▶ [What is expected] Type out the records that follow, exactly as given.

Data records
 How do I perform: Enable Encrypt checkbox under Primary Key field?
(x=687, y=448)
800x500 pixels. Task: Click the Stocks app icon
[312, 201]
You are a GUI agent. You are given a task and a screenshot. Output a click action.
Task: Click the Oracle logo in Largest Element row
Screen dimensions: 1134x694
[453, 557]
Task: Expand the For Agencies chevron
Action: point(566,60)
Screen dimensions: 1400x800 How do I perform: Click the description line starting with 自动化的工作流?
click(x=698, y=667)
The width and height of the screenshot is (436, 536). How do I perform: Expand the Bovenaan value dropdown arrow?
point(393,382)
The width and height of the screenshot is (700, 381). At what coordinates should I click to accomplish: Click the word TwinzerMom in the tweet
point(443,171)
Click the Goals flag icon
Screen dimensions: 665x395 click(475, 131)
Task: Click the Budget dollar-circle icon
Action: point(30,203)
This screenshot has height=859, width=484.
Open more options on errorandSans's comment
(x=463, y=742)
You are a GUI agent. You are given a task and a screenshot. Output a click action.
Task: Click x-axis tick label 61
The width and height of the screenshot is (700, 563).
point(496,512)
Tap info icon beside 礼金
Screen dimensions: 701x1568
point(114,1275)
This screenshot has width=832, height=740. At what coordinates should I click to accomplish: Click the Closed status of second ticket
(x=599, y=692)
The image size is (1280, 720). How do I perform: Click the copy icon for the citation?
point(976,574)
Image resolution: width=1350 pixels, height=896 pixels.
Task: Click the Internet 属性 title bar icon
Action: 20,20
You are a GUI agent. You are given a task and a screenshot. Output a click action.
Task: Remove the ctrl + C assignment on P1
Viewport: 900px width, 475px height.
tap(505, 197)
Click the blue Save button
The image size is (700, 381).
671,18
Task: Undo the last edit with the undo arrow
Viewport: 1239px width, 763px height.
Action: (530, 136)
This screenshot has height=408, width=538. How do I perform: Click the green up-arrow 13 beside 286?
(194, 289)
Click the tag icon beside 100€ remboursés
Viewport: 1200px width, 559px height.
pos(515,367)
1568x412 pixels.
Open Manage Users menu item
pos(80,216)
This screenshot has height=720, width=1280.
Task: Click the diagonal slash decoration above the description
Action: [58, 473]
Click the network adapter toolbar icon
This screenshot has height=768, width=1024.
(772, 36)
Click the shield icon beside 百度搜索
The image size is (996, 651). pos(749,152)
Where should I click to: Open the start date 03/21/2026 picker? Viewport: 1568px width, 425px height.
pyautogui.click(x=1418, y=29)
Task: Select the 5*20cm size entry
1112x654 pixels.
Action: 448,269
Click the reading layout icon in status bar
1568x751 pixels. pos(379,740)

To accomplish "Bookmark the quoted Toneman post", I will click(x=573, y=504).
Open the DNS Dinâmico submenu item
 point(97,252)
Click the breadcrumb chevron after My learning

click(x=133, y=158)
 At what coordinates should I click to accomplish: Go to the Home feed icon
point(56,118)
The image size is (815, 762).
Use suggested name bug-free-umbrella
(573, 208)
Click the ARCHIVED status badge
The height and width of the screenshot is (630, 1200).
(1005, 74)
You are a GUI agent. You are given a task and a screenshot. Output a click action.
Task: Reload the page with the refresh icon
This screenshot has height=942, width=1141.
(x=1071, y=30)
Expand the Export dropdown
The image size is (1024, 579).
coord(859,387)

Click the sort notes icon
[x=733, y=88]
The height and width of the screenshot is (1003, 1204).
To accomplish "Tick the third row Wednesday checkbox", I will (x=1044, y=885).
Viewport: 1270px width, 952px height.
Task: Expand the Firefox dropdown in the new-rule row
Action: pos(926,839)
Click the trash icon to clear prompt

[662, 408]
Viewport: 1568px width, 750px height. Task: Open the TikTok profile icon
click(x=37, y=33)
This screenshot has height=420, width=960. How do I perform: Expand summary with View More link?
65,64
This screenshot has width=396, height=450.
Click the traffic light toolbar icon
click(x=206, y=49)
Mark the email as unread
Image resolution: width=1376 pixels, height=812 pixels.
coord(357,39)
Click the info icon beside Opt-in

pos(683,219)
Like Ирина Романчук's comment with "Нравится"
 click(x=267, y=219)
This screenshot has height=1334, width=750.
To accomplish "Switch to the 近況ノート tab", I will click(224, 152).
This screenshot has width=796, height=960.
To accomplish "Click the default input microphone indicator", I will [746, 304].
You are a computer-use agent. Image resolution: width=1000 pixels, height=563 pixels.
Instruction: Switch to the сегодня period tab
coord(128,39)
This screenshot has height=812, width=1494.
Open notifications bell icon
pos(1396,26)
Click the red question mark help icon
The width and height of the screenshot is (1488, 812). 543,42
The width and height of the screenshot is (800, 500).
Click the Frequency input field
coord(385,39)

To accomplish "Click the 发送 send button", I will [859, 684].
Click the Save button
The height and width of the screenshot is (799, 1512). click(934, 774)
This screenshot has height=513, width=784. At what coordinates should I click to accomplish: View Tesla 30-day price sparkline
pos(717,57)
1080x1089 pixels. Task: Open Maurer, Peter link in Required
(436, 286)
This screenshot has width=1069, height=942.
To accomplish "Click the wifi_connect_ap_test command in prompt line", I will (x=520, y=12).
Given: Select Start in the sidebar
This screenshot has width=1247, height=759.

▶ [Written response]
 How do I perform: Enable Encrypt checkbox under Primary Key field?
(x=687, y=448)
800x500 pixels. Task: Click the Stocks app icon
[312, 201]
You are a GUI agent. You are given a task and a screenshot. Output a click action.
Task: Click the Oracle logo in Largest Element row
Screen dimensions: 1134x694
[453, 557]
Task: Expand the For Agencies chevron
Action: point(566,60)
Screen dimensions: 1400x800 How do I perform: Click the description line starting with 自动化的工作流?
click(x=698, y=667)
The width and height of the screenshot is (436, 536). How do I perform: Expand the Bovenaan value dropdown arrow?
point(393,382)
The width and height of the screenshot is (700, 381). At what coordinates should I click to accomplish: Click the word TwinzerMom in the tweet
point(443,171)
Click the Goals flag icon
Screen dimensions: 665x395 click(475, 131)
Task: Click the Budget dollar-circle icon
Action: point(30,203)
This screenshot has height=859, width=484.
Open more options on errorandSans's comment
(x=463, y=742)
You are a GUI agent. You are given a task and a screenshot. Output a click action.
Task: Click x-axis tick label 61
The width and height of the screenshot is (700, 563).
point(496,512)
Tap info icon beside 礼金
Screen dimensions: 701x1568
point(114,1275)
This screenshot has width=832, height=740. At what coordinates should I click to accomplish: Click the Closed status of second ticket
(x=599, y=692)
The image size is (1280, 720). How do I perform: Click the copy icon for the citation?
point(976,574)
Image resolution: width=1350 pixels, height=896 pixels.
Task: Click the Internet 属性 title bar icon
Action: 20,20
You are a GUI agent. You are given a task and a screenshot. Output a click action.
Task: Remove the ctrl + C assignment on P1
Viewport: 900px width, 475px height.
tap(505, 197)
Click the blue Save button
The image size is (700, 381).
671,18
Task: Undo the last edit with the undo arrow
Viewport: 1239px width, 763px height.
Action: (530, 136)
This screenshot has height=408, width=538. How do I perform: Click the green up-arrow 13 beside 286?
(194, 289)
Click the tag icon beside 100€ remboursés
Viewport: 1200px width, 559px height.
pos(515,367)
1568x412 pixels.
Open Manage Users menu item
pos(80,216)
This screenshot has height=720, width=1280.
Task: Click the diagonal slash decoration above the description
Action: [58, 473]
Click the network adapter toolbar icon
This screenshot has height=768, width=1024.
(772, 36)
Click the shield icon beside 百度搜索
The image size is (996, 651). pos(749,152)
Where should I click to: Open the start date 03/21/2026 picker? Viewport: 1568px width, 425px height.
pyautogui.click(x=1418, y=29)
Task: Select the 5*20cm size entry
1112x654 pixels.
Action: 448,269
Click the reading layout icon in status bar
1568x751 pixels. pos(379,740)

To accomplish "Bookmark the quoted Toneman post", I will click(x=573, y=504).
Open the DNS Dinâmico submenu item
 point(97,252)
Click the breadcrumb chevron after My learning

click(x=133, y=158)
 At what coordinates should I click to accomplish: Go to the Home feed icon
point(56,118)
The image size is (815, 762).
Use suggested name bug-free-umbrella
(573, 208)
Click the ARCHIVED status badge
The height and width of the screenshot is (630, 1200).
(1005, 74)
You are a GUI agent. You are given a task and a screenshot. Output a click action.
Task: Reload the page with the refresh icon
This screenshot has height=942, width=1141.
(x=1071, y=30)
Expand the Export dropdown
The image size is (1024, 579).
coord(859,387)

Click the sort notes icon
[x=733, y=88]
The height and width of the screenshot is (1003, 1204).
To accomplish "Tick the third row Wednesday checkbox", I will (x=1044, y=885).
Viewport: 1270px width, 952px height.
Task: Expand the Firefox dropdown in the new-rule row
Action: pos(926,839)
Click the trash icon to clear prompt

[662, 408]
Viewport: 1568px width, 750px height. Task: Open the TikTok profile icon
click(x=37, y=33)
This screenshot has height=420, width=960. How do I perform: Expand summary with View More link?
65,64
This screenshot has width=396, height=450.
Click the traffic light toolbar icon
click(x=206, y=49)
Mark the email as unread
Image resolution: width=1376 pixels, height=812 pixels.
coord(357,39)
Click the info icon beside Opt-in

pos(683,219)
Like Ирина Романчук's comment with "Нравится"
 click(x=267, y=219)
This screenshot has height=1334, width=750.
To accomplish "Switch to the 近況ノート tab", I will click(224, 152).
This screenshot has width=796, height=960.
To accomplish "Click the default input microphone indicator", I will [746, 304].
You are a computer-use agent. Image resolution: width=1000 pixels, height=563 pixels.
Instruction: Switch to the сегодня period tab
coord(128,39)
This screenshot has height=812, width=1494.
Open notifications bell icon
pos(1396,26)
Click the red question mark help icon
The width and height of the screenshot is (1488, 812). 543,42
The width and height of the screenshot is (800, 500).
Click the Frequency input field
coord(385,39)

To accomplish "Click the 发送 send button", I will [859, 684].
Click the Save button
The height and width of the screenshot is (799, 1512). click(934, 774)
This screenshot has height=513, width=784. At what coordinates should I click to accomplish: View Tesla 30-day price sparkline
pos(717,57)
1080x1089 pixels. Task: Open Maurer, Peter link in Required
(436, 286)
This screenshot has width=1069, height=942.
To accomplish "Click the wifi_connect_ap_test command in prompt line", I will (x=520, y=12).
Given: Select Start in the sidebar
This screenshot has width=1247, height=759.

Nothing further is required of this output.